EXERCISE MATERIAL:
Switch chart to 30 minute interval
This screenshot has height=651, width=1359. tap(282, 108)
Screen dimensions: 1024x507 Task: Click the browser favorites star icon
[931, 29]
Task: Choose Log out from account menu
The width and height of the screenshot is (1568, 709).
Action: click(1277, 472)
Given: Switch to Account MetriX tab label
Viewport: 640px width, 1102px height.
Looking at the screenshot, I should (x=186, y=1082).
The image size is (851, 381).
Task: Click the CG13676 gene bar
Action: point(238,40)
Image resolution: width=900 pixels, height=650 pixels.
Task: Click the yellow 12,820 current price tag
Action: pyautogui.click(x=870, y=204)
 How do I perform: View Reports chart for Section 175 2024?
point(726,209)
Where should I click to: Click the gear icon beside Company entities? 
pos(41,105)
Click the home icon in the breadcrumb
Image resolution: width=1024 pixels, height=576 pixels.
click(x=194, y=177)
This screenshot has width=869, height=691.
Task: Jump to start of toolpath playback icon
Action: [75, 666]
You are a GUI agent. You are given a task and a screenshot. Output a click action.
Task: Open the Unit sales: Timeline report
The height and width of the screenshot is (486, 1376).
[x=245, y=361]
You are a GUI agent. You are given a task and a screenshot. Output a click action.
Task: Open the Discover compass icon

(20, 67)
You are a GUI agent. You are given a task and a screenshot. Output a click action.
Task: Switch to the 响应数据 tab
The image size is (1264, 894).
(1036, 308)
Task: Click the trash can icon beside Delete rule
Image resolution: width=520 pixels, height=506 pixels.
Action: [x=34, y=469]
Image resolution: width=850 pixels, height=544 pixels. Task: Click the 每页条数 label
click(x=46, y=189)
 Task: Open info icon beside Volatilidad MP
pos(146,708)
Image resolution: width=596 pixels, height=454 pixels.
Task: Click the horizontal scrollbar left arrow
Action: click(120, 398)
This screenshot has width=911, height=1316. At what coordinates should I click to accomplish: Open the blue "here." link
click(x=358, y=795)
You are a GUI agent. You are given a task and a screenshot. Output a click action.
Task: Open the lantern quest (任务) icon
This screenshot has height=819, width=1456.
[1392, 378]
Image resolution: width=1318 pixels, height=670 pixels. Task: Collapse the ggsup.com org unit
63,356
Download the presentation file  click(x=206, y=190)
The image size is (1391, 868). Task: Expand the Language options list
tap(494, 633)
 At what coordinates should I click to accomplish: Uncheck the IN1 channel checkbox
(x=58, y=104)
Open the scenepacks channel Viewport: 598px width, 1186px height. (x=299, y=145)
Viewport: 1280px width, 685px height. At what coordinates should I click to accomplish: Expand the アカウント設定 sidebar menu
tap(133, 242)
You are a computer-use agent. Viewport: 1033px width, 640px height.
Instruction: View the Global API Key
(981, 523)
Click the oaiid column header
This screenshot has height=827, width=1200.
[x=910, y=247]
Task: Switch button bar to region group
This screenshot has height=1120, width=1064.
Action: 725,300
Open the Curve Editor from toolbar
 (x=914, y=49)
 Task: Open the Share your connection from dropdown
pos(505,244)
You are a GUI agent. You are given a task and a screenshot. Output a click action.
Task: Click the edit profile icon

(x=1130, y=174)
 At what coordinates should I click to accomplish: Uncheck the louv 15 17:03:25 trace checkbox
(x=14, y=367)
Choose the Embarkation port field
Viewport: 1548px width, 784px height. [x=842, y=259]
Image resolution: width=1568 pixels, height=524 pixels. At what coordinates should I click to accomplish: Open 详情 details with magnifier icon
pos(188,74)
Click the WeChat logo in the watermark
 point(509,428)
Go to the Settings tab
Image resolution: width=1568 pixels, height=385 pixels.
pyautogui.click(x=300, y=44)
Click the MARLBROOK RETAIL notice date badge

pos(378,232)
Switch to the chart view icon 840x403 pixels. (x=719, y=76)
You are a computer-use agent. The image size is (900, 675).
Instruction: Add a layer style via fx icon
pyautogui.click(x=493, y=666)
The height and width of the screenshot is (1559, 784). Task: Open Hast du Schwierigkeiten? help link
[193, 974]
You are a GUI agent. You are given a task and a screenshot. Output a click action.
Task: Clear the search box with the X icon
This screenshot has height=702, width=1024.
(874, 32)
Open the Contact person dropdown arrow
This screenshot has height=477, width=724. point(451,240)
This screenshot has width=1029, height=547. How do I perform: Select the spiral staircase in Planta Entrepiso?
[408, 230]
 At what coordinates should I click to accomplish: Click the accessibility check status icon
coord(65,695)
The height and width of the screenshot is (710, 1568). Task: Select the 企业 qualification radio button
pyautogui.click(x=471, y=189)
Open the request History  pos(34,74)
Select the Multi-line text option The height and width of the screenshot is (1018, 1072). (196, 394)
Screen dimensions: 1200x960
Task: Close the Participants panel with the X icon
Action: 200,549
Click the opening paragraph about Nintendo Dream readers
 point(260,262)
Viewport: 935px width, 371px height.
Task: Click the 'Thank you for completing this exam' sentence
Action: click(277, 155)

TASK TO CARRY OUT:
Every entry must be given again exactly as it reads.

RESULT OF THE TASK:
Switch chart to 30 minute interval
This screenshot has height=651, width=1359. tap(282, 108)
Screen dimensions: 1024x507 Task: Click the browser favorites star icon
[931, 29]
Task: Choose Log out from account menu
The width and height of the screenshot is (1568, 709).
Action: click(1277, 472)
Given: Switch to Account MetriX tab label
Viewport: 640px width, 1102px height.
Looking at the screenshot, I should (x=186, y=1082).
The image size is (851, 381).
Task: Click the CG13676 gene bar
Action: point(238,40)
Image resolution: width=900 pixels, height=650 pixels.
Task: Click the yellow 12,820 current price tag
Action: pyautogui.click(x=870, y=204)
 How do I perform: View Reports chart for Section 175 2024?
point(726,209)
Where should I click to: Click the gear icon beside Company entities? 
pos(41,105)
Click the home icon in the breadcrumb
Image resolution: width=1024 pixels, height=576 pixels.
click(x=194, y=177)
This screenshot has width=869, height=691.
Task: Jump to start of toolpath playback icon
Action: [75, 666]
You are a GUI agent. You are given a task and a screenshot. Output a click action.
Task: Open the Unit sales: Timeline report
The height and width of the screenshot is (486, 1376).
[x=245, y=361]
You are a GUI agent. You are given a task and a screenshot. Output a click action.
Task: Open the Discover compass icon

(20, 67)
You are a GUI agent. You are given a task and a screenshot. Output a click action.
Task: Switch to the 响应数据 tab
The image size is (1264, 894).
(1036, 308)
Task: Click the trash can icon beside Delete rule
Image resolution: width=520 pixels, height=506 pixels.
Action: [x=34, y=469]
Image resolution: width=850 pixels, height=544 pixels. Task: Click the 每页条数 label
click(x=46, y=189)
 Task: Open info icon beside Volatilidad MP
pos(146,708)
Image resolution: width=596 pixels, height=454 pixels.
Task: Click the horizontal scrollbar left arrow
Action: click(120, 398)
This screenshot has width=911, height=1316. At what coordinates should I click to accomplish: Open the blue "here." link
click(x=358, y=795)
You are a GUI agent. You are given a task and a screenshot. Output a click action.
Task: Open the lantern quest (任务) icon
This screenshot has height=819, width=1456.
[1392, 378]
Image resolution: width=1318 pixels, height=670 pixels. Task: Collapse the ggsup.com org unit
63,356
Download the presentation file  click(x=206, y=190)
The image size is (1391, 868). Task: Expand the Language options list
tap(494, 633)
 At what coordinates should I click to accomplish: Uncheck the IN1 channel checkbox
(x=58, y=104)
Open the scenepacks channel Viewport: 598px width, 1186px height. (x=299, y=145)
Viewport: 1280px width, 685px height. At what coordinates should I click to accomplish: Expand the アカウント設定 sidebar menu
tap(133, 242)
You are a computer-use agent. Viewport: 1033px width, 640px height.
Instruction: View the Global API Key
(981, 523)
Click the oaiid column header
This screenshot has height=827, width=1200.
[x=910, y=247]
Task: Switch button bar to region group
This screenshot has height=1120, width=1064.
Action: 725,300
Open the Curve Editor from toolbar
 (x=914, y=49)
 Task: Open the Share your connection from dropdown
pos(505,244)
You are a GUI agent. You are given a task and a screenshot. Output a click action.
Task: Click the edit profile icon

(x=1130, y=174)
 At what coordinates should I click to accomplish: Uncheck the louv 15 17:03:25 trace checkbox
(x=14, y=367)
Choose the Embarkation port field
Viewport: 1548px width, 784px height. [x=842, y=259]
Image resolution: width=1568 pixels, height=524 pixels. At what coordinates should I click to accomplish: Open 详情 details with magnifier icon
pos(188,74)
Click the WeChat logo in the watermark
 point(509,428)
Go to the Settings tab
Image resolution: width=1568 pixels, height=385 pixels.
pyautogui.click(x=300, y=44)
Click the MARLBROOK RETAIL notice date badge

pos(378,232)
Switch to the chart view icon 840x403 pixels. (x=719, y=76)
You are a computer-use agent. The image size is (900, 675).
Instruction: Add a layer style via fx icon
pyautogui.click(x=493, y=666)
The height and width of the screenshot is (1559, 784). Task: Open Hast du Schwierigkeiten? help link
[193, 974]
You are a GUI agent. You are given a task and a screenshot. Output a click action.
Task: Clear the search box with the X icon
This screenshot has height=702, width=1024.
(874, 32)
Open the Contact person dropdown arrow
This screenshot has height=477, width=724. point(451,240)
This screenshot has width=1029, height=547. How do I perform: Select the spiral staircase in Planta Entrepiso?
[408, 230]
 At what coordinates should I click to accomplish: Click the accessibility check status icon
coord(65,695)
The height and width of the screenshot is (710, 1568). Task: Select the 企业 qualification radio button
pyautogui.click(x=471, y=189)
Open the request History  pos(34,74)
Select the Multi-line text option The height and width of the screenshot is (1018, 1072). (196, 394)
Screen dimensions: 1200x960
Task: Close the Participants panel with the X icon
Action: 200,549
Click the opening paragraph about Nintendo Dream readers
 point(260,262)
Viewport: 935px width, 371px height.
Task: Click the 'Thank you for completing this exam' sentence
Action: click(277, 155)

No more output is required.